A Deep Dive into Distributed Checkpointing: Using Orbax with Torchax on TPUs

Last Updated on May 29, 2026 by Editorial Team

Author(s): Pratiksha Patnaik

Originally published on Towards AI.

A Deep Dive into Distributed Checkpointing: Using Orbax with Torchax on TPUs

Training large deep learning models is an exercise in managing risks. Hardware glitches, network drops, spot instance preemption, and sudden cloud infrastructure hiccups can instantly wipe out days of expensive training progress. This is why checkpointing systems are critical.

But as AI models grow, traditional ways of saving progress (checkpointing) can create massive data traffic jams, slowing everything down. If you are using Torchax or keeping an eye on Google’s upcoming native framework, TorchTPU to run your PyTorch projects you need a saving system built for massive scale.

That is where Orbax comes in.

This deep dive focuses on how to use Orbax to build a high performance, automatic recovery system, while also breaking down the inner workings of Torchax and Google’s new native TorchTPU framework.

⚡🌉 What is Torchax?

Historically, AI researchers faced a tough choice: write in PyTorch for its massive ecosystem and easy to use design, or use JAX for its blazing-fast speed on Google’s hardware.

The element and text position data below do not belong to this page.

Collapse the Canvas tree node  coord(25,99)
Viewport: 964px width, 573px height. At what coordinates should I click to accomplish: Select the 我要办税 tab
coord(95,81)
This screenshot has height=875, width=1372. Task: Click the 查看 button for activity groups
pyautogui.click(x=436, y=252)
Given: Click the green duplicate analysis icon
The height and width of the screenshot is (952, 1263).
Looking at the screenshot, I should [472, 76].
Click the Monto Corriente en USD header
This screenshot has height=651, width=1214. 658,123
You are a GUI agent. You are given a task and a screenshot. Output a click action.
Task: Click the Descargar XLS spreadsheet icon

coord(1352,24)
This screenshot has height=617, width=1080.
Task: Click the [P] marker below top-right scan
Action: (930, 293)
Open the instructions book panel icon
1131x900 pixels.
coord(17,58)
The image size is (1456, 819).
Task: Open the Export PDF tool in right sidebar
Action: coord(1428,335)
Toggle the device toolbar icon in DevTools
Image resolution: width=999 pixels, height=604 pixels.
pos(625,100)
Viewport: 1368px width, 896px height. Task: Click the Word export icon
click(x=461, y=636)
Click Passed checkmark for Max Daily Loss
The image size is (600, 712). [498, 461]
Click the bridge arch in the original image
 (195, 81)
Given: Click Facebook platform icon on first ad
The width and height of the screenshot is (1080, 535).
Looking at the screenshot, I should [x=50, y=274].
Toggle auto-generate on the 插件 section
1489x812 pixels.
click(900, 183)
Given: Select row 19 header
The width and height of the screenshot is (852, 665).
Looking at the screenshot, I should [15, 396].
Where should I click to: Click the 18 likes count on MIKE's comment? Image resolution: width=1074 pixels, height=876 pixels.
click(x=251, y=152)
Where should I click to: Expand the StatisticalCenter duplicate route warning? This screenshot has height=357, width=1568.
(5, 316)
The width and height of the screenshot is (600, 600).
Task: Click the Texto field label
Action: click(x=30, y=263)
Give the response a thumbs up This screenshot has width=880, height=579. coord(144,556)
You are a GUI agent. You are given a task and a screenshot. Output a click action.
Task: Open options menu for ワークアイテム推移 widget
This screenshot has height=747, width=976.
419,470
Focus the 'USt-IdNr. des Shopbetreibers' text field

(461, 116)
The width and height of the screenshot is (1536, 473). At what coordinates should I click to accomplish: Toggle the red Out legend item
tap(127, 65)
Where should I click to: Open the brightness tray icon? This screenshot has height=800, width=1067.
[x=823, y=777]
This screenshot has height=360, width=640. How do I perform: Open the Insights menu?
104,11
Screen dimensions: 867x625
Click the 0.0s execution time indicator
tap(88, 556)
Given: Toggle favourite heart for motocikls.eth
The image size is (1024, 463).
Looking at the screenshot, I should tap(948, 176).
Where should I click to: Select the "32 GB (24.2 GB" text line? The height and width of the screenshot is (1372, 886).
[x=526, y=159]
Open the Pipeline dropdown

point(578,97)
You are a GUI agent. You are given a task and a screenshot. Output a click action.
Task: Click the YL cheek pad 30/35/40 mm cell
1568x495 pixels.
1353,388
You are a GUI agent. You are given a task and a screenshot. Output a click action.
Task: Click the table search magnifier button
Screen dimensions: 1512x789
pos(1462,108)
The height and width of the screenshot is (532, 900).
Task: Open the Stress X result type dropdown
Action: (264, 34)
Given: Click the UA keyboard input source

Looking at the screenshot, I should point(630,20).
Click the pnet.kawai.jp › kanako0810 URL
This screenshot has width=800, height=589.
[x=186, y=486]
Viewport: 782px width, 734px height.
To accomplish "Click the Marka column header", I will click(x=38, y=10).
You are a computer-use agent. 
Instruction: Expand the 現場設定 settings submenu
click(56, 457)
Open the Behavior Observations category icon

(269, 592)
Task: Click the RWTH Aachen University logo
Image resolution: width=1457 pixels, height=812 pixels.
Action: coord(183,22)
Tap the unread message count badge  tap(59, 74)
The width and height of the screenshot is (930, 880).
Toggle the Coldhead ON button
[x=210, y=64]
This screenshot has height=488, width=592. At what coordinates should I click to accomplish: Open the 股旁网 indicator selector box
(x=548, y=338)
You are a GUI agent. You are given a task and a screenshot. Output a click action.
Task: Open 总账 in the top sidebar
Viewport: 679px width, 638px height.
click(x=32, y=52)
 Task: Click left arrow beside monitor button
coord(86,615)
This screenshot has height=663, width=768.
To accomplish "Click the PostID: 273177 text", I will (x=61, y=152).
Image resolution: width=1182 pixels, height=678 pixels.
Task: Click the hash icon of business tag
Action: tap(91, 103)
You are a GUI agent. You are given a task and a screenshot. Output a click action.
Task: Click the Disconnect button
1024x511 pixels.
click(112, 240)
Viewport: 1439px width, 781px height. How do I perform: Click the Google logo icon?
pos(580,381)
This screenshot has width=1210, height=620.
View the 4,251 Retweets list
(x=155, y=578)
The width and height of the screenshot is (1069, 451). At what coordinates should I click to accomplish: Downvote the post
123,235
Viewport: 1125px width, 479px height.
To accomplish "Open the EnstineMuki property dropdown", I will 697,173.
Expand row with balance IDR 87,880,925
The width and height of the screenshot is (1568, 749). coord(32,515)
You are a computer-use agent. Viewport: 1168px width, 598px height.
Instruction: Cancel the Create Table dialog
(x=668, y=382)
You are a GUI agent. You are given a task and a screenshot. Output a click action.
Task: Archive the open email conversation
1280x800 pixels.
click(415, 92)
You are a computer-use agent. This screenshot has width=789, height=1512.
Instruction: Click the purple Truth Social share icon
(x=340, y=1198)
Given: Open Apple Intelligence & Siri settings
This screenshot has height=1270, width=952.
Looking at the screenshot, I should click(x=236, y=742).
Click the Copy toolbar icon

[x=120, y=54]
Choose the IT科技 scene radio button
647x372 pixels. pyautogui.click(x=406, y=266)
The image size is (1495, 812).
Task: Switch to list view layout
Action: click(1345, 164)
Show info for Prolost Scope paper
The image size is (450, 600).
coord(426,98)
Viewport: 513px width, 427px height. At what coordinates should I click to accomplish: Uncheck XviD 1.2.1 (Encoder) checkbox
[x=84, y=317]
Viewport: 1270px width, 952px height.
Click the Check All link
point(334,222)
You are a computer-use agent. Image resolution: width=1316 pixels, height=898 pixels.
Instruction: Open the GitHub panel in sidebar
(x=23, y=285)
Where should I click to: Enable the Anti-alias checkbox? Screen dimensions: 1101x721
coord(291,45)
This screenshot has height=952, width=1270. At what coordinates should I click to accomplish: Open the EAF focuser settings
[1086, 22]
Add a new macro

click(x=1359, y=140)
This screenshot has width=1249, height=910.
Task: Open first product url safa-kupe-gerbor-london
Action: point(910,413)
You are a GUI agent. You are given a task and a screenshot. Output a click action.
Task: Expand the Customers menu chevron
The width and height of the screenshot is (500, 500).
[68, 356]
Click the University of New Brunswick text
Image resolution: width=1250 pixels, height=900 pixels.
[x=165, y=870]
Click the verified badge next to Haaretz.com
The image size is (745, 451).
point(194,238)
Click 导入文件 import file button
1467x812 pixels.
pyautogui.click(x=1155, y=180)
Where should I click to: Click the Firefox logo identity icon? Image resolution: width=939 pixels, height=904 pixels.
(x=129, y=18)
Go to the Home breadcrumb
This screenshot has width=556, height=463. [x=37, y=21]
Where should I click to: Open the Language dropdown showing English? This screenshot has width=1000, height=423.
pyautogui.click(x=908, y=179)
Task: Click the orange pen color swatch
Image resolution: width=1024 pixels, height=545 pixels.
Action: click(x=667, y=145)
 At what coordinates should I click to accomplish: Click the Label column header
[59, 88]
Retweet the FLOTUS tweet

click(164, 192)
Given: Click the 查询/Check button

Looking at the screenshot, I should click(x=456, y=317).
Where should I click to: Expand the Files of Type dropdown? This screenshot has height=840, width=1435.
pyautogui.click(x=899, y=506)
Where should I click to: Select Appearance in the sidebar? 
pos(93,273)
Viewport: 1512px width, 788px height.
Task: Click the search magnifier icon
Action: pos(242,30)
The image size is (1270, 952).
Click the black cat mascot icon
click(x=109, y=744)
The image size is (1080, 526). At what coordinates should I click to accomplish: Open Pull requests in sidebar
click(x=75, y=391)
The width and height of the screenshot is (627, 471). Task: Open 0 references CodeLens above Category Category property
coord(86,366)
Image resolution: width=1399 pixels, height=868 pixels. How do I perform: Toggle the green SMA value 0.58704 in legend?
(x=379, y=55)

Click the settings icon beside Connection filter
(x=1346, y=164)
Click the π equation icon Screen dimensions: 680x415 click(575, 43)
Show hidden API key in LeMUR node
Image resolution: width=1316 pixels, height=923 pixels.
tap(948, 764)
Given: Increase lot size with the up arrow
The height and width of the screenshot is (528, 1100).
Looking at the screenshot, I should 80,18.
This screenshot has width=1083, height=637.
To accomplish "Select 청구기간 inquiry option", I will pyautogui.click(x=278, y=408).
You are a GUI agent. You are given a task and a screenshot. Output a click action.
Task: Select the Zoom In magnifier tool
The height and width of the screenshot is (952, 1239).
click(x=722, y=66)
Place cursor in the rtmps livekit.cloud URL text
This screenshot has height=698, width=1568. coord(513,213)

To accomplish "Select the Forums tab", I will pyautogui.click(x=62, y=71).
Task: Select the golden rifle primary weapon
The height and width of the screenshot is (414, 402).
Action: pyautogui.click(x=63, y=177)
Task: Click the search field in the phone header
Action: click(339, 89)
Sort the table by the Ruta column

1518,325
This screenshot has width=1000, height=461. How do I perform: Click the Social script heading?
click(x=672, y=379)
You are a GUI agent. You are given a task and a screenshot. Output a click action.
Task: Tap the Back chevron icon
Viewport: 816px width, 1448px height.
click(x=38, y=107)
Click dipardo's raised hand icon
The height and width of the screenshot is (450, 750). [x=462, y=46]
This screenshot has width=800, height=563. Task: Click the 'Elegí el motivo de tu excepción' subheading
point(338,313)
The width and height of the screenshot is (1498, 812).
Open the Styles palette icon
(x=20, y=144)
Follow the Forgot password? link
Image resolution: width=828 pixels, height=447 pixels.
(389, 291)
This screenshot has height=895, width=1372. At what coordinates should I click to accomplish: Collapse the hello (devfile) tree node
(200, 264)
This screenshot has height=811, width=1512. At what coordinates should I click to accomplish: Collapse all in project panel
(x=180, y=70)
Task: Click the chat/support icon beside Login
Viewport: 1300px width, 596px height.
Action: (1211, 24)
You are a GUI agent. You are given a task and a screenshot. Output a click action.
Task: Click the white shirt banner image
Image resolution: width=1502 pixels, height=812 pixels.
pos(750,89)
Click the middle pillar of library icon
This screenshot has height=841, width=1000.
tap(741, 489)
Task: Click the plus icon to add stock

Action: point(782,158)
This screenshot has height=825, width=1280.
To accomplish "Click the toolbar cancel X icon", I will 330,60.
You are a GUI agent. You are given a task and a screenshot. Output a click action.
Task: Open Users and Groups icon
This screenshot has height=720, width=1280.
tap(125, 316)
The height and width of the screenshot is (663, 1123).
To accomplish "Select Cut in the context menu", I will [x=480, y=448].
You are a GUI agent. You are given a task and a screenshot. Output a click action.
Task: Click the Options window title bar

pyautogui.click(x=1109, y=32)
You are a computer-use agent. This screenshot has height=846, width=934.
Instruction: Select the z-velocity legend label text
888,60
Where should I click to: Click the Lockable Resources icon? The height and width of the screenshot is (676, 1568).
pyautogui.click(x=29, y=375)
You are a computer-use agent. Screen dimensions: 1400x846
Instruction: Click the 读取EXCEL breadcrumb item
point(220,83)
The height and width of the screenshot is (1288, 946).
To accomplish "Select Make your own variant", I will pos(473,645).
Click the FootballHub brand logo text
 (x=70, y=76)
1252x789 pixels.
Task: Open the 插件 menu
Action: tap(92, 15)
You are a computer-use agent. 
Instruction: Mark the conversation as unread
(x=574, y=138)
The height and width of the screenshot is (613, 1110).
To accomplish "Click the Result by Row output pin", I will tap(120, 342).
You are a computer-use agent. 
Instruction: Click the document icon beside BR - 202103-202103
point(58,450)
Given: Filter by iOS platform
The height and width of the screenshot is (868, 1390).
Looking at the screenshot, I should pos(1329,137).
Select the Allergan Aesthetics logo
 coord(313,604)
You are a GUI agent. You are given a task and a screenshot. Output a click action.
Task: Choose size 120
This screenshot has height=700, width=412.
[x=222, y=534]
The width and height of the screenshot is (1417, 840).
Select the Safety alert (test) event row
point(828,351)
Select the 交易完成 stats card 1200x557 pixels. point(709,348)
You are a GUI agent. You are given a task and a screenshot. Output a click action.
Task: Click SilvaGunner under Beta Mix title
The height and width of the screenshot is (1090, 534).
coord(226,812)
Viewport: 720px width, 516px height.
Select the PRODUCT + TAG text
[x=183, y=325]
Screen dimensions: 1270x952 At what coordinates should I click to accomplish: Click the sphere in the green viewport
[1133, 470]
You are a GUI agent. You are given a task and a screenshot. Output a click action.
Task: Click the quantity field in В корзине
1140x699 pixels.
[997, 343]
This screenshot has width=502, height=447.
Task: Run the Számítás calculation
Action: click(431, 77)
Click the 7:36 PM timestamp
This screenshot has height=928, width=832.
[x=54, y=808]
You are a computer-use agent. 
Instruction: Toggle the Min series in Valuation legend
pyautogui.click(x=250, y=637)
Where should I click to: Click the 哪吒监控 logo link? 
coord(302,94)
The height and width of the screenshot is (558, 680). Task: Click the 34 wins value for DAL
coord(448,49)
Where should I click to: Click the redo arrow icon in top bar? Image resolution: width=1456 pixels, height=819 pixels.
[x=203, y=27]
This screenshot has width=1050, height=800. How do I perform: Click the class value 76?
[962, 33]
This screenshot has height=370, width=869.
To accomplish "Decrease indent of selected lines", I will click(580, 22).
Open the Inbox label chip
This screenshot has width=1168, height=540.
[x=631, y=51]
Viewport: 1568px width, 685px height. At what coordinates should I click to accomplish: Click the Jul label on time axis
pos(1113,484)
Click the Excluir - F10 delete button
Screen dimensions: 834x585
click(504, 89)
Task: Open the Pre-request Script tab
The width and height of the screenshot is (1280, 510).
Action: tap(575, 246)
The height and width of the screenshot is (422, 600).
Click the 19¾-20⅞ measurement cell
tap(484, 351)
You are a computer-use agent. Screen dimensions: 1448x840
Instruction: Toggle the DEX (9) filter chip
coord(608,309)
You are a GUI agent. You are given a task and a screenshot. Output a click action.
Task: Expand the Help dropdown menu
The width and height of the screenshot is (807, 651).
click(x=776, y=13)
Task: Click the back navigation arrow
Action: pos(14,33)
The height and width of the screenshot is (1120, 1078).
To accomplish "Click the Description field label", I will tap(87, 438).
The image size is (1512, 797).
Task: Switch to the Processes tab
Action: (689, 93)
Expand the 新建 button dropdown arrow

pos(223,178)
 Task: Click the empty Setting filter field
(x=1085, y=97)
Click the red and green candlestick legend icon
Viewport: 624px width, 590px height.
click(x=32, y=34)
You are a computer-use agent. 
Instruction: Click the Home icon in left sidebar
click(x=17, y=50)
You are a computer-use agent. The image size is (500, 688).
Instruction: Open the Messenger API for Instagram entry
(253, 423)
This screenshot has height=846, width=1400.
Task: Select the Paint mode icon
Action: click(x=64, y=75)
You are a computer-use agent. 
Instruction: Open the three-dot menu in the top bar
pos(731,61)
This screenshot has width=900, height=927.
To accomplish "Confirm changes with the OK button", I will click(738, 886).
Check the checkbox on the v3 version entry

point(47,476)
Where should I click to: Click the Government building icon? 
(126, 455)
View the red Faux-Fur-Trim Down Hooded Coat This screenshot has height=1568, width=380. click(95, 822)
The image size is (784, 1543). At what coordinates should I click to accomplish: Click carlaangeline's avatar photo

Torchax bridges this gap. It lets you run standard, unmodified PyTorch models directly on top of JAX. By adding just a couple of lines of code torchax.enable_globally() and .to('jax')Torchax automatically translates your PyTorch code into a format JAX understands. This gives you JAX's massive hardware acceleration without making you rewrite your model from scratch.

Google is also building TorchTPU, an upcoming native framework that will make running PyTorch on their chips even more seamless. But whether you use Torchax today or TorchTPU tomorrow, scaling up your training means you need a rock solid way to save your progress without slowing down your hardware. That is exactly why mastering Orbax checkpointing is so critical.

🛣️🔥 The Road Ahead: Enter TorchTPU

While Torchax relies on translation layers to bridge PyTorch and JAX, Google recently unveiled TorchTPU as the future of running PyTorch natively on their hardware. Built to completely eliminate those middleman translation layers, TorchTPU integrates directly into the core PyTorch runtime.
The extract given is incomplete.